As the sun passed over Gizmodo’s New York office on Monday and staffers shook off the muggy torpor of the mid-afternoon, they found themselves drawn into a (seemingly simple, yet surprisingly contentious) debate: Is Mark Zuckerberg, the co-founder and CEO of Facebook, a dry man? Or is he a wet one?
The question first arose this weekend, when my girlfriend and I began categorizing public figures as either wet men or dry guys. Tonight Show host Jimmy Fallon, for instance, is a prototypical wet man. The Late Show’s Stephen Colbert a distinctly dry one.
Former president Bill Clinton? Wet. Fellow Democrat Barack Obama? Dry. Two-time Oscar winner George Clooney? Also dry. Three-time Academy Award nominee Tom Cruise? Positively soaking.
Literal, physical wetness, we decided, is the surest sign of one’s figurative wetness, but one need not be visibly wet—or even a man—to be a wet man. It’s the stain of spiritual flop sweat, an eagerness that verges on desperation, that makes someone wet. Dry, female, wet man Kathy Griffin demonstrates this apparent contradiction well.

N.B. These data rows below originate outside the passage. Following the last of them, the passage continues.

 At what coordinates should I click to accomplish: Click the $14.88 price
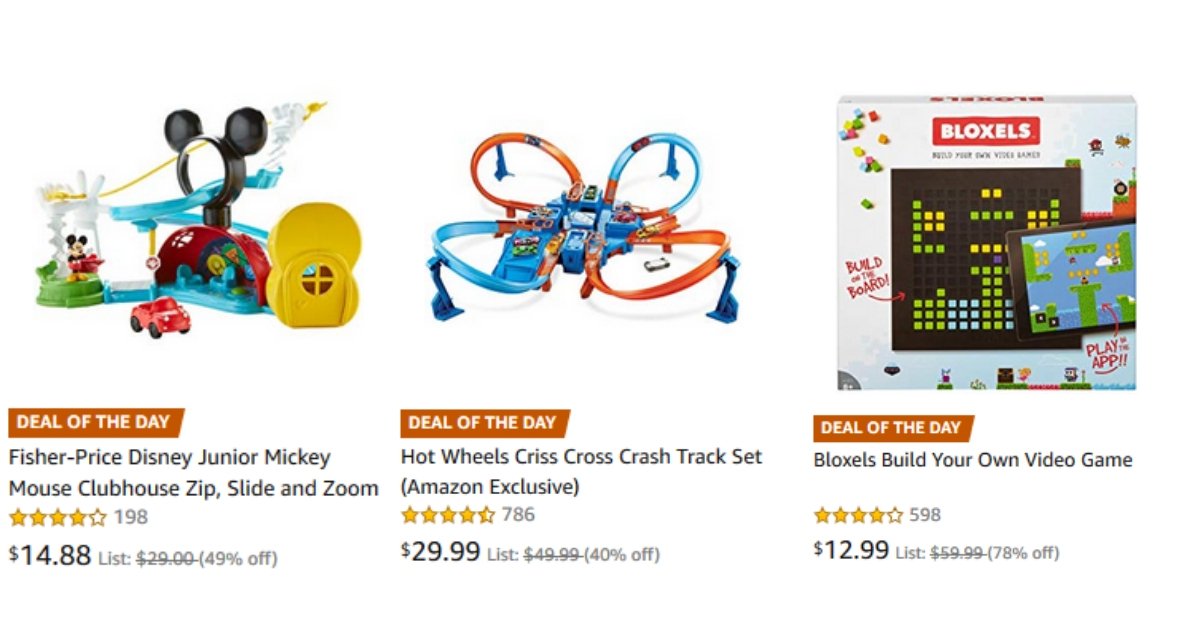(50, 555)
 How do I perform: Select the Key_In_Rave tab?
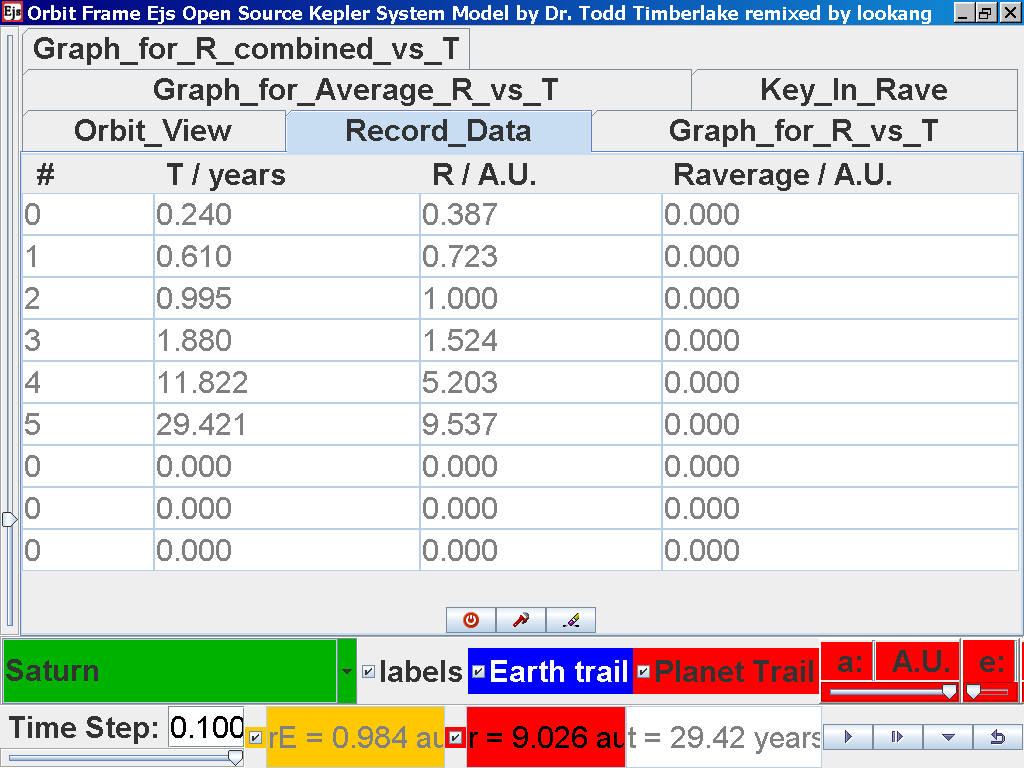(x=853, y=90)
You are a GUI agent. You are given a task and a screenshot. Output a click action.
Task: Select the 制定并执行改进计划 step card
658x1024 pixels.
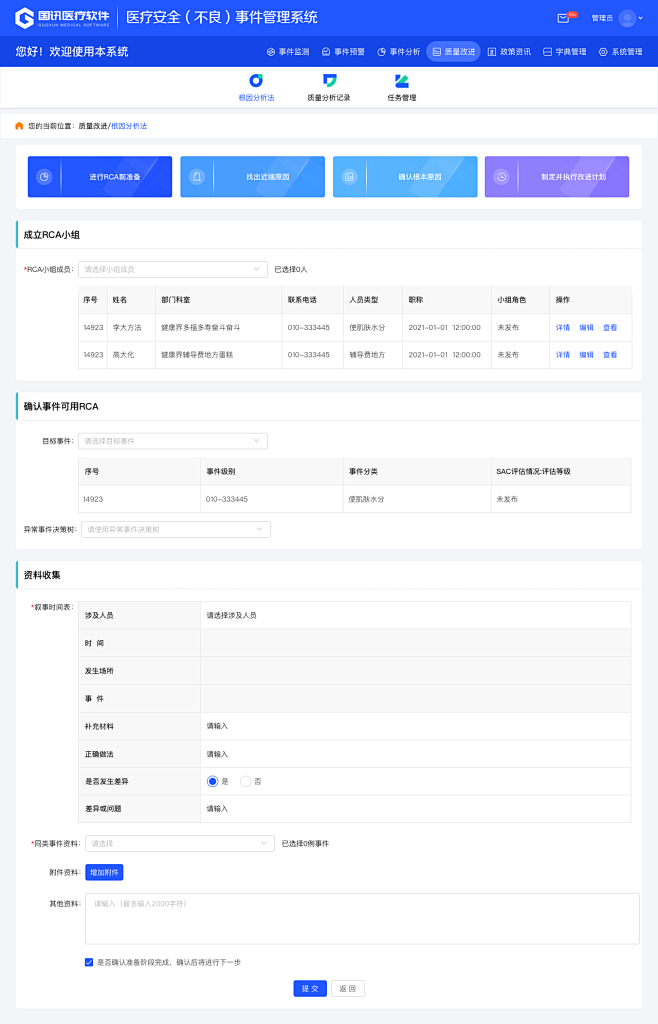[x=557, y=177]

But what about the tech titans whose whims increasingly shape our world? While their limited public appearances make them harder to classify than movie stars or elected officials, it is just as important to properly determine whether they are wet or dry.
The status of some—like soggy and disgraced Theranos founder Elizabeth Holmes—are obvious, but after minutes of discussion, my girlfriend and I were no closer to deciding if Mark Zuckerberg was a wet man. To me, he seemed dry, but slightly oily. Asking my coworkers for input yesterday only further confused the matter.
“no zuck wet,” said an editor. “zuck seems like a dry boy tho,” said another. “we’ve blogged about his wetness,” pointed out one writer, linking to a story that described the Facebook CEO as “America’s soft and sweaty boy.”
“i think what you’re perceiving as melting is actually his sand-like atoms separating from themselves,” offered a colleague. Another drew a Dungeons & Dragons-inspired alignment chart that suggested powdery/greasy represented a separate axis from wet/dry.
It’s easy to see the source of the ambiguity. While Zuckerberg’s curious affect isn’t the kind of aloof cool we traditionally associate with dry men, he rarely gets really sodden either. One could argue that wet and dry are best understood as a spectrum, not a binary, with the Facebook founder falling somewhere near the middle. Neither truly wet nor truly dry, Zuckerberg might belong with the rest of Schrödinger’s damp, keeping company with mossy rocks, old bathmats, and, yes, muggy afternoons.
None of this philosophical meandering, of course, brings me any closer to the important answer I seek. So, I ask you, dear reader, what do you think? Is Mark Zuckerberg wet or dry?